[Begin DOCUMENT]

Quick Links

Re: BUG #19031: pg_trgm infinite loop on certain cases

From:	Arseniy Mukhin <arseniy(dot)mukhin(dot)dev(at)gmail(dot)com>
To:	Tom Lane <tgl(at)sss(dot)pgh(dot)pa(dot)us>
Cc:	washwithcare(at)gmail(dot)com, pgsql-bugs(at)lists(dot)postgresql(dot)org, Nikita Glukhov <glukhov(dot)n(dot)a(at)gmail(dot)com>, Alexander Korotkov <aekorotkov(at)gmail(dot)com>
Subject:	Re: BUG #19031: pg_trgm infinite loop on certain cases
Date:	2025-08-27 08:33:03
Message-ID:	CAE7r3MK19VyQU_K2EYasMaUBNBd9n82qAmTfvq+vGFr320ZM=A@mail.gmail.com
Views:	Whole Thread \| Raw Message \| Download mbox \| Resend email
Thread:
Lists:	pgsql-bugs

On Tue, Aug 26, 2025 at 6:16 PM Tom Lane <tgl(at)sss(dot)pgh(dot)pa(dot)us> wrote:
>
> Arseniy Mukhin <arseniy(dot)mukhin(dot)dev(at)gmail(dot)com> writes:
> > On Tue, Aug 26, 2025 at 3:54 AM Tom Lane <tgl(at)sss(dot)pgh(dot)pa(dot)us> wrote:
> >> However, I don't totally understand *why* it fixes the test case.
> >> Especially not after I noted that there's already a test case in
> >> pg_trgm that exercises exactly this situation:
> >>
> >> select count(*) from test_trgm where t like '%99%' and t like '%qwerty%';
> >>
> >> If you put an Assert into ginNewScanKey that the first scan key
> >> isn't excludeOnly (instead of the re-sort), it fails on that query.
> >> So why do we not see an infinite loop for that test case? I don't
> >> really understand the GIN code well enough to figure out what is
> >> the difference.

[End DOCUMENT]

*TO BE DONE*. Using the From, To, and Cc lines of the bug-report message, list every person identified by name.

[Begin EXTRACTED MATERIAL]

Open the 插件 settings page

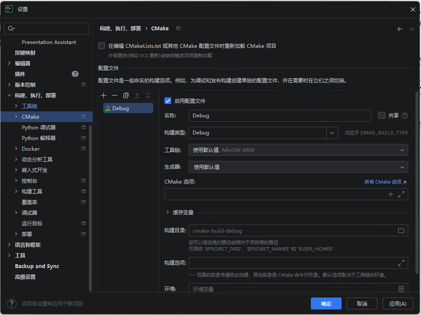point(20,74)
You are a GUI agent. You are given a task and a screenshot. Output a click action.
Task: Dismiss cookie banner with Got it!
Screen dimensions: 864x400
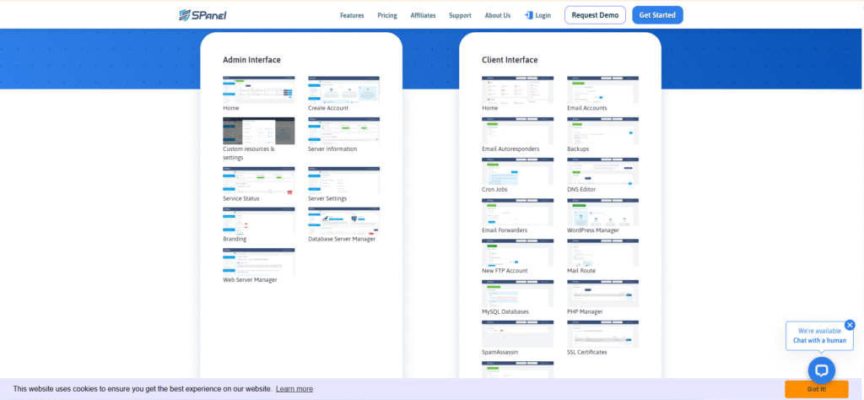pyautogui.click(x=816, y=389)
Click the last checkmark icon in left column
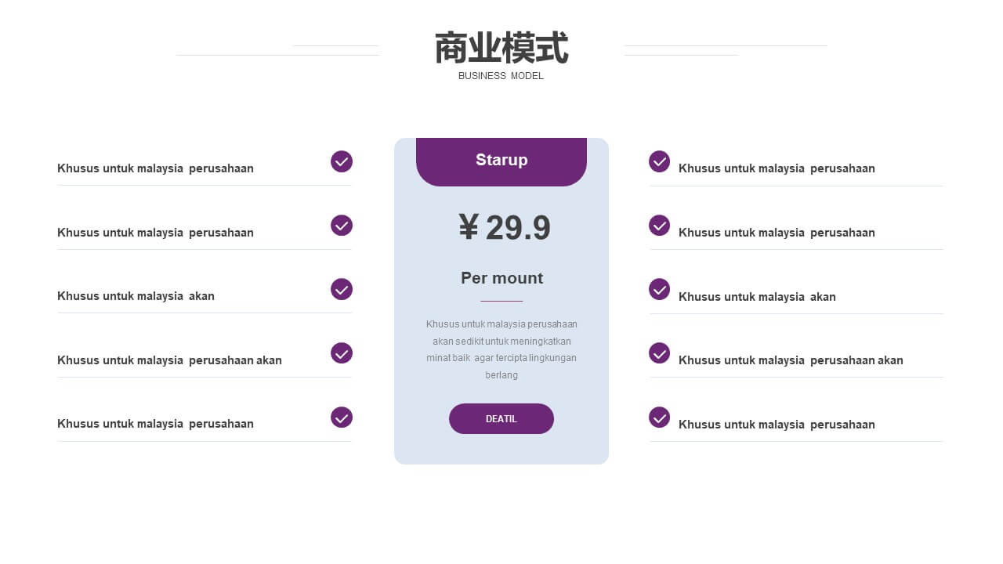 342,418
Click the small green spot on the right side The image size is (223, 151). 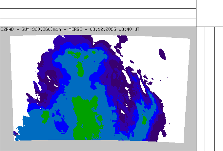144,120
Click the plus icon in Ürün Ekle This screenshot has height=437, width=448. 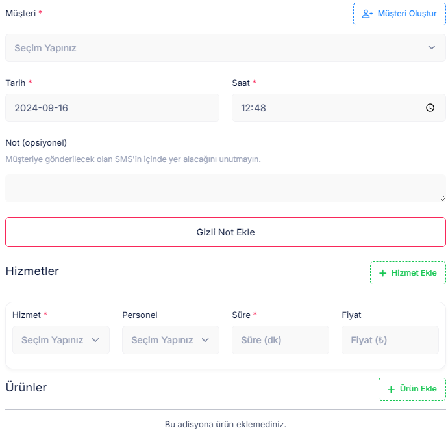391,390
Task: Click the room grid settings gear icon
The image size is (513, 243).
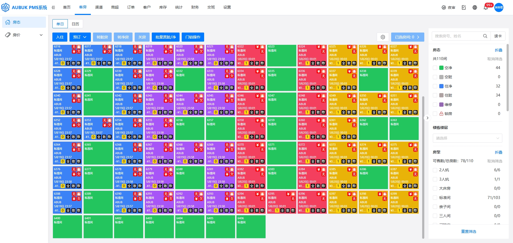Action: (x=383, y=37)
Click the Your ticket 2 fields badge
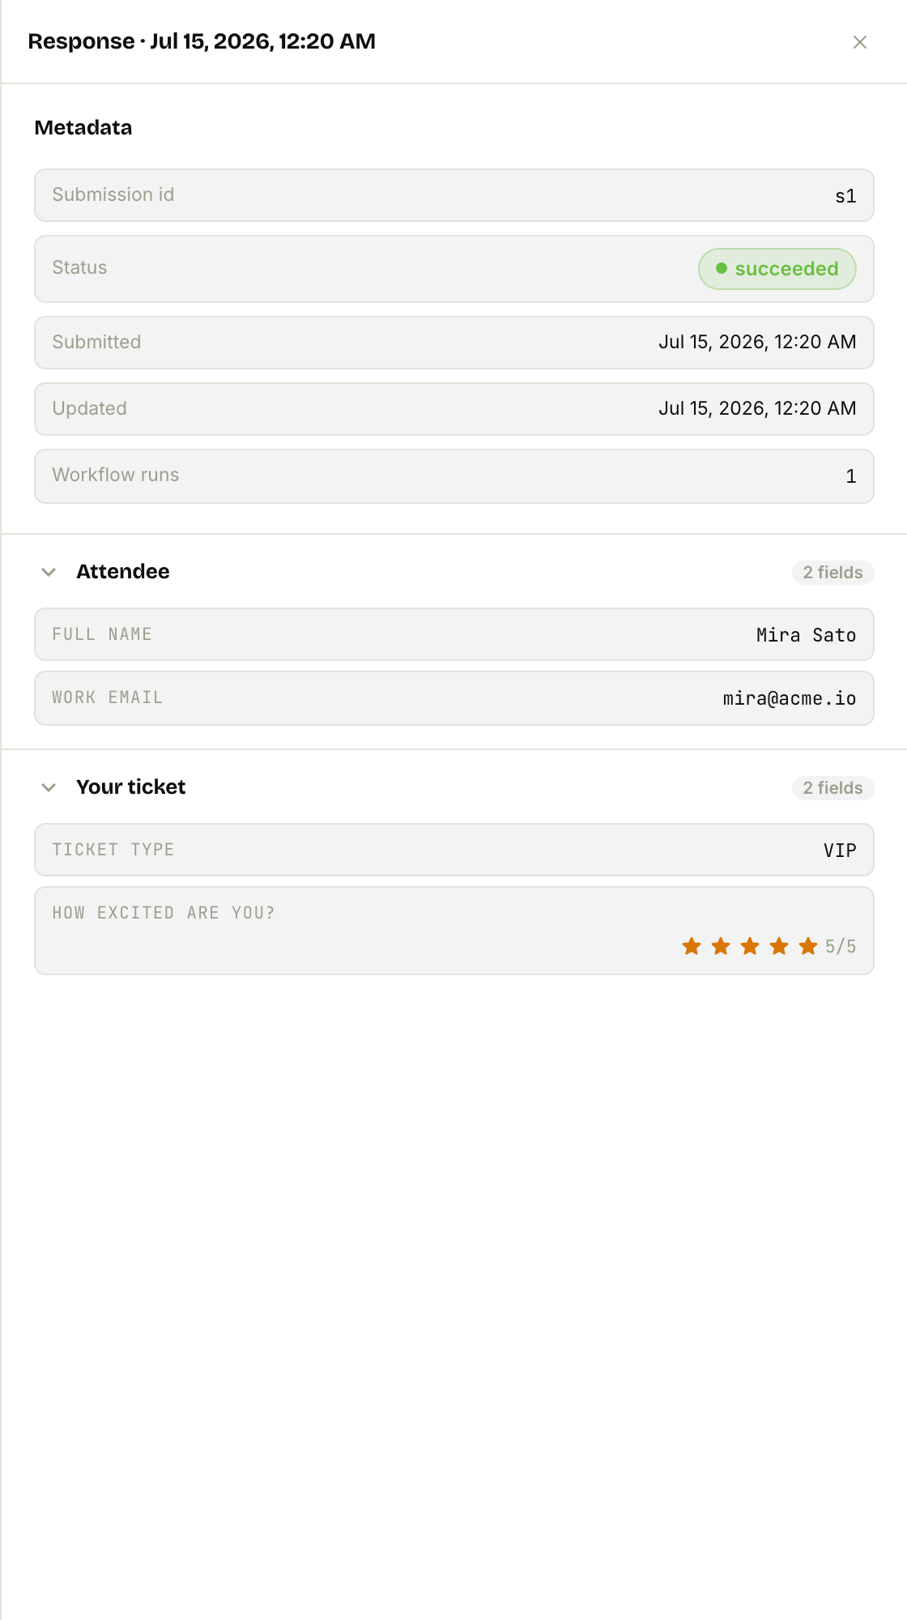This screenshot has height=1620, width=907. 832,788
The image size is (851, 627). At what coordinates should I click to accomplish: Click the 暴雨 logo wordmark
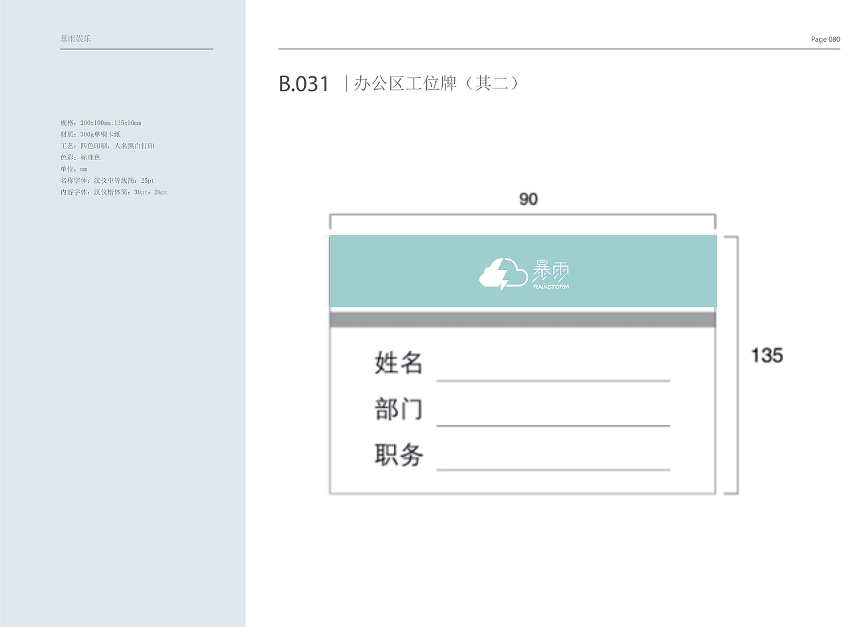coord(550,269)
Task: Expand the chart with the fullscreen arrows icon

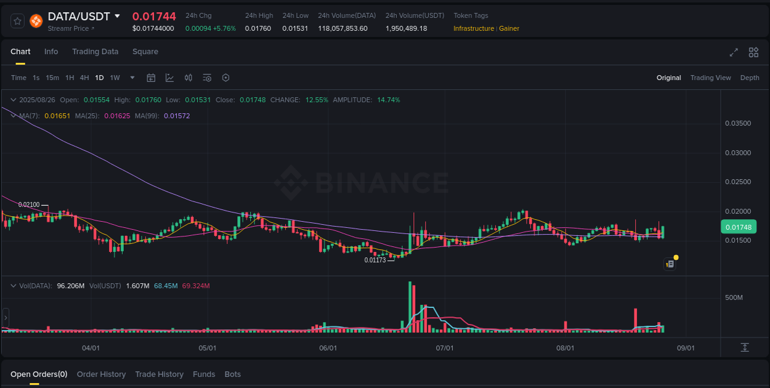Action: (734, 53)
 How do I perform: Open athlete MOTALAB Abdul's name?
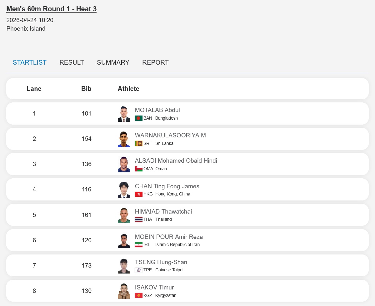coord(157,110)
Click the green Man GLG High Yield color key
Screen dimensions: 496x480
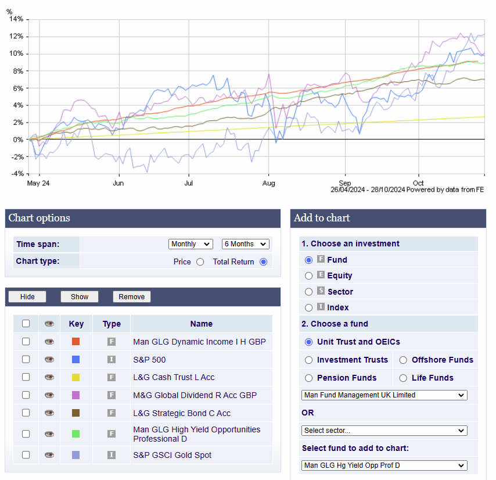(x=76, y=434)
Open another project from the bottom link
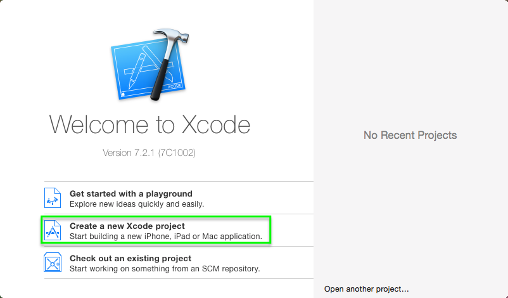Screen dimensions: 508x298 [x=367, y=289]
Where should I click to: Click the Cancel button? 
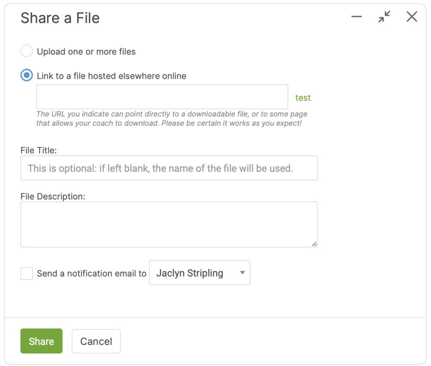(x=96, y=341)
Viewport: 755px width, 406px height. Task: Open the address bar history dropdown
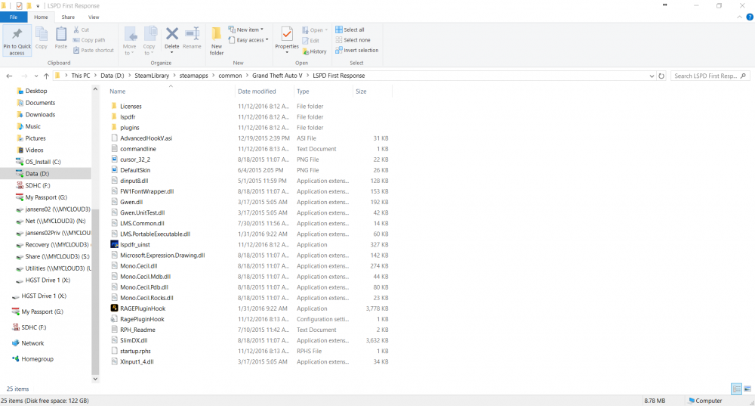[652, 76]
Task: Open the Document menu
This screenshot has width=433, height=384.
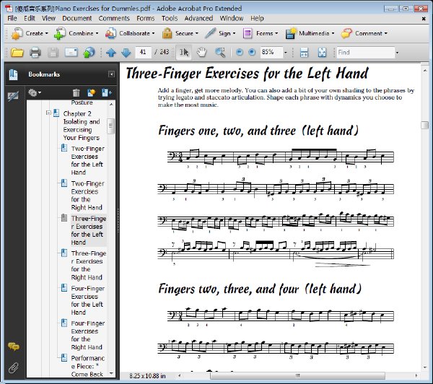Action: pyautogui.click(x=76, y=18)
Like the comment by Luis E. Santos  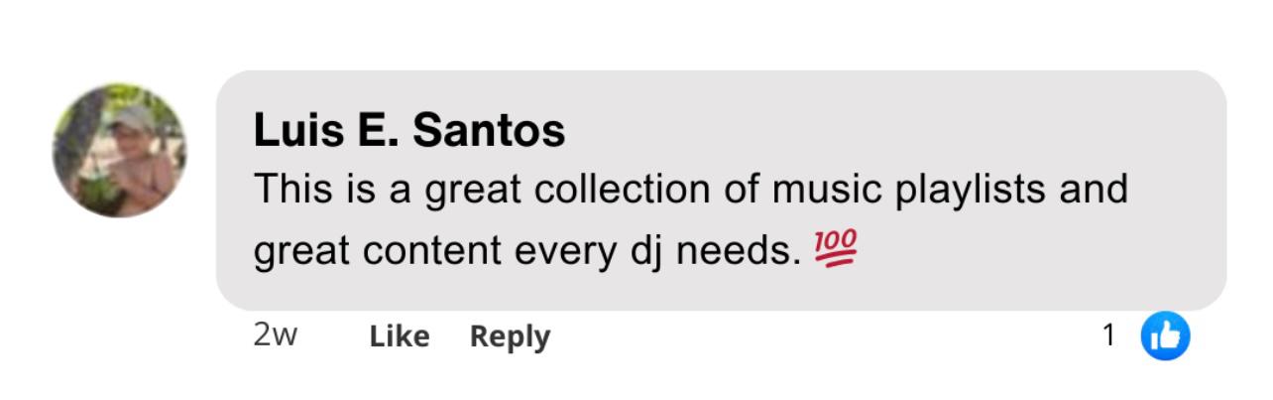(x=400, y=336)
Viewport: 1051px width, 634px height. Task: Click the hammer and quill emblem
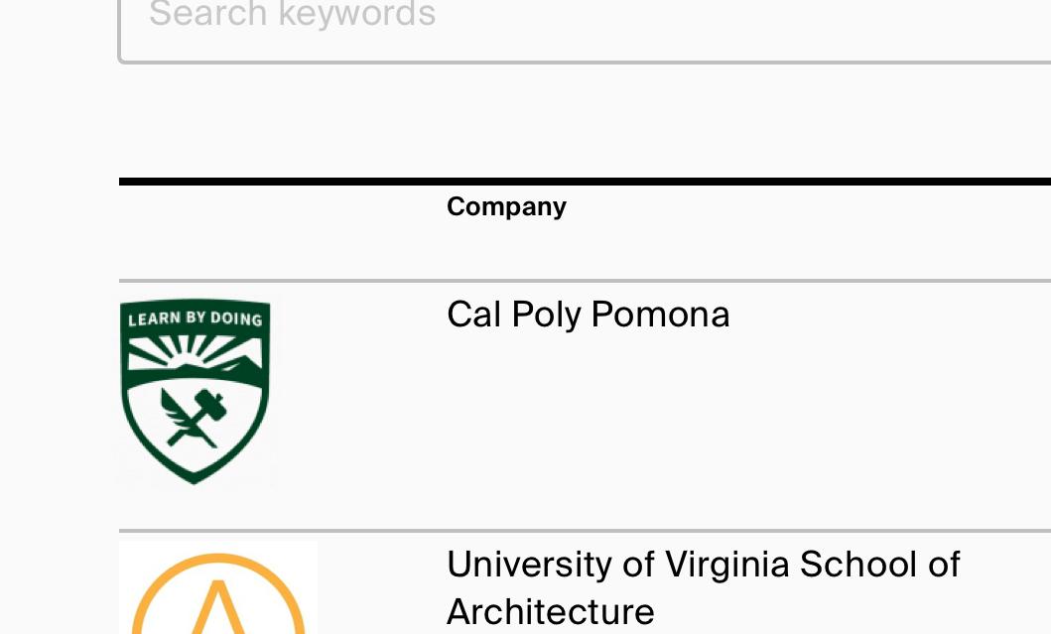pyautogui.click(x=195, y=418)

[End EXTRACTED MATERIAL]

*SOLUTION FOR THIS TASK*. Arseniy Mukhin, Tom Lane, Nikita Glukhov, Alexander Korotkov